Portugal thrice fell behind to Hungary in Lyon during Euro 2016, and Ronaldo brought them level on the second occasion with a display of fine skill.

The captain added a deft flick with his trailing leg to Joao Mario's right-wing cross to make it 2-2, and he cancelled out Balazs Dzsudzsak's second with a double of his own. It was enough to send Portugal into the knockout stages and from there they claimed a maiden international title.

 

Juventus v Real Madrid: April 3, 2018

Arguably the finest goal Ronaldo has produced.

Moving away from goal as Dani Carvajal dug a cross towards the penalty spot from the right, the Portuguese rose into the air and connected with a stunning overhead kick. His leg was at a right angle to his body as he struck with the sweetest of volleys that flew past an idle Gianluigi Buffon.

Portugal v Spain: June 15, 2018

Having twice given his side the lead, Ronaldo found Portugal 3-2 down to their Iberian neighbours in their thrilling opener at the 2018 World Cup. 

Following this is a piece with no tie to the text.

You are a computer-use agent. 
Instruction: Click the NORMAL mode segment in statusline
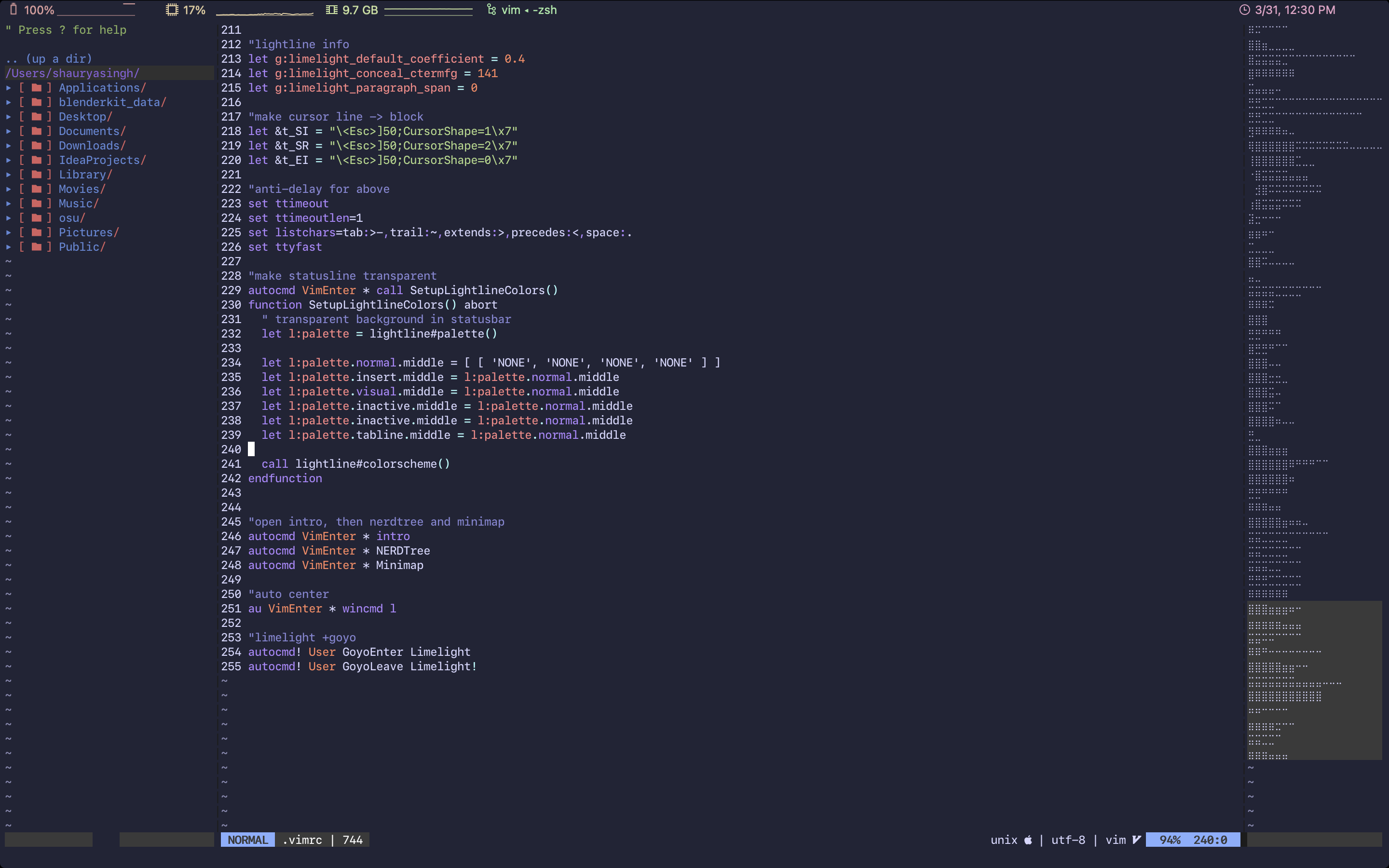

While there was a sense of inevitability when he stood over an 88th-minute free-kick, the execution was sheer perfection – power and dip combined to leave David de Gea with no chance.

 

Juventus v Manchester United: November 8, 2018

Another decorated Portuguese was celebrating at full-time when Jose Mourinho watched his United team complete a 2-1 comeback win.

But Ronaldo struck first with a sumptuous and technically brilliant strike, watching Leonardo Bonucci's raking ball over his shoulder to volley home.